Paradoxalmente, porém, sem vergonha, divulgar a nossa vulnerabilidade pode
realmente ser uma declaração pessoal deliberada de sensibilidade e de coragem.
Aprofundei este assunto no artigo: 007
Permissão para ser humano.
ENTÃO,
O QUE PODE SER FEITO?
Parece existir um impulso natural para escondermos a nossa dor emocional
das outras pessoas. E, ainda que isso possa ser benéfico em determinadas
situações ou ambientes, generalizar para todas as áreas da vida pode ser
prejudicial. Por exemplo, se não deixa que os outros saibam que o que eles
disseram magoou-o, eles estão propensos a continuar a fazer exatamente o que
fizeram, continuando a magoá-lo. Tipicamente, a principal causa dos outros
infligirem dor emocional em nós, deve-se à baixa sensibilidade ou consciência
para perceberem a nossa vulnerabilidade emocional. O mesmo pode acontecer de
nós para os outros. Talvez, nem sempre, mas na maioria das vezes os nosso
motivos ou os dos outros não são maus ou vingativos.

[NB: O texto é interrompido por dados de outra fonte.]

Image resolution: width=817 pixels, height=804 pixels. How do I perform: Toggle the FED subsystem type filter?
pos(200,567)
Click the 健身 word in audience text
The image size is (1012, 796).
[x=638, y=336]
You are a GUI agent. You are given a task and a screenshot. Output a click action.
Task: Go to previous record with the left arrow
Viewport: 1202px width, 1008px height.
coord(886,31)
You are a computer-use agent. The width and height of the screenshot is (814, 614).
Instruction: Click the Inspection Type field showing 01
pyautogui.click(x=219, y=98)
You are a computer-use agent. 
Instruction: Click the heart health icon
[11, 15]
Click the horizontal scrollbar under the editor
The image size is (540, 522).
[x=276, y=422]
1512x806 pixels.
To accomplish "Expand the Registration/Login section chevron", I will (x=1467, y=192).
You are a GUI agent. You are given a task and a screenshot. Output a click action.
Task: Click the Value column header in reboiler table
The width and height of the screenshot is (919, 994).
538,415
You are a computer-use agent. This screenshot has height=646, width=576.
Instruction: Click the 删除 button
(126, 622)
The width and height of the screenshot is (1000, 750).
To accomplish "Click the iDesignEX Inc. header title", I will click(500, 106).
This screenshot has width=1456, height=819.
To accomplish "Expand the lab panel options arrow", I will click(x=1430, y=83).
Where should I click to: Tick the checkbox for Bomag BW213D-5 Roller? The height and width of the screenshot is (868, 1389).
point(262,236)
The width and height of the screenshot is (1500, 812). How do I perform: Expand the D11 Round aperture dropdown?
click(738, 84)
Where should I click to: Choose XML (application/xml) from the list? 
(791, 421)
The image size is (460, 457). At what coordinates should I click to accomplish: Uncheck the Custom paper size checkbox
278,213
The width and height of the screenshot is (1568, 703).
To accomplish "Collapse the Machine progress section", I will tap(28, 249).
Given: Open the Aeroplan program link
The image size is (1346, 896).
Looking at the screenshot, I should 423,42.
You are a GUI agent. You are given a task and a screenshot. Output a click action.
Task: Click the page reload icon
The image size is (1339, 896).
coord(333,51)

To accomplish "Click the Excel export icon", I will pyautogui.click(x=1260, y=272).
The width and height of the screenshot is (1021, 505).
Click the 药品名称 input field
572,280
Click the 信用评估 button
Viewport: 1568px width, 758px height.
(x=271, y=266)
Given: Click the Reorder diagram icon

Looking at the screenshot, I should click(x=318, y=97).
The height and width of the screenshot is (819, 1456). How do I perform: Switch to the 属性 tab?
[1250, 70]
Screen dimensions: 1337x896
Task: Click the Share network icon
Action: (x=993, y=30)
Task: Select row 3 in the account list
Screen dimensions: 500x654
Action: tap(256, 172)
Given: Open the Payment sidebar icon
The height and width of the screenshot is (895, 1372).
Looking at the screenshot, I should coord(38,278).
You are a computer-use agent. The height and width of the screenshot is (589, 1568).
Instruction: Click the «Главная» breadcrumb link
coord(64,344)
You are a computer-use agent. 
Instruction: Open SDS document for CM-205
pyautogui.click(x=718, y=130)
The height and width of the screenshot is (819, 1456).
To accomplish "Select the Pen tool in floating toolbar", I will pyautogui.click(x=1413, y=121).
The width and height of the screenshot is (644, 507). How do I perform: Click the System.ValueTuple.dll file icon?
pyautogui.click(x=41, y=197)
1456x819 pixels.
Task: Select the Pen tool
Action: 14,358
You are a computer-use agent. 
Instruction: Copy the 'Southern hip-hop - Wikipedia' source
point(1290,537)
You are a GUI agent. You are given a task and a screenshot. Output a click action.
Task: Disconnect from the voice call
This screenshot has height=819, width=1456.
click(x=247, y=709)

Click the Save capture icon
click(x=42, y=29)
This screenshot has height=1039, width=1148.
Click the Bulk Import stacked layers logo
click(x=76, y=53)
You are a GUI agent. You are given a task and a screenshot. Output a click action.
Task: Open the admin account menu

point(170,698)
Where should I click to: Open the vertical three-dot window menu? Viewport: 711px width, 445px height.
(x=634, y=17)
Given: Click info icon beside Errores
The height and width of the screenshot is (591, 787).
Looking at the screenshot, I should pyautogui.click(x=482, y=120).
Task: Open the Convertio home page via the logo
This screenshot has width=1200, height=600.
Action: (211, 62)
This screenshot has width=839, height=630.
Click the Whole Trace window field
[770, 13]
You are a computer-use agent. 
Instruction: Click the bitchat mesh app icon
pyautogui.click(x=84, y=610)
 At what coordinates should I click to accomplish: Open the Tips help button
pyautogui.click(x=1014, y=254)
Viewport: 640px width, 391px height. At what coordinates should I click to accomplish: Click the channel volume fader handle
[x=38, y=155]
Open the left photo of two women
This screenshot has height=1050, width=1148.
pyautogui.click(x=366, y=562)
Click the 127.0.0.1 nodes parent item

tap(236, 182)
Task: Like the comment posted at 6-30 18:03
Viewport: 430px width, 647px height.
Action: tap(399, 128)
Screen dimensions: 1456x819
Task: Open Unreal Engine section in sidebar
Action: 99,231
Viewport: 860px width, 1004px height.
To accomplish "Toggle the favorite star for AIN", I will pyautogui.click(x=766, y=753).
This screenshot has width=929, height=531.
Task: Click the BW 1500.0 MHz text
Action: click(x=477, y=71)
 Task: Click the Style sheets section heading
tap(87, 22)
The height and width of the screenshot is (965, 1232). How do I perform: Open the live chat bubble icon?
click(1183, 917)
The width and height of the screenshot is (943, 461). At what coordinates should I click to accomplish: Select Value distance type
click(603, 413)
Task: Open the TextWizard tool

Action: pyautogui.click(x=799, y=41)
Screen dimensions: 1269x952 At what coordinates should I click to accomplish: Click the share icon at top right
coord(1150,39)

Consequentemente, se nós realmente
queremos fazer os outros mais sintonizados com a nossa vulnerabilidade
emocional, precisamos manifestar e expressar fisicamente e verbalmente os
nossos sentimentos. Finalmente, não podemos mais culpar os outros pela sua
insensibilidade em relação a nós. O seu nível de sensibilidade corresponde ao
seu estado de desenvolvimento atual. E assim, em última análise, é nossa
responsabilidade ajudá-los a tornarem-se mais conscientes e sensíveis aos
nossos sentimentos. Se não estivermos dispostos a praticar a honestidade
emocional e revelar a nossa vulnerabilidade, os outros nunca
podem ser capazes de cultivar a empatia e apoio que desejamos deles. Sem
dúvida, se nós queremos que os outros façam todos os esforços para compreender
melhor o nosso estado emocional, eles precisam do nosso feedback e orientação,
muito mais do que remetermo-nos ao silêncio ou chantagem emocional.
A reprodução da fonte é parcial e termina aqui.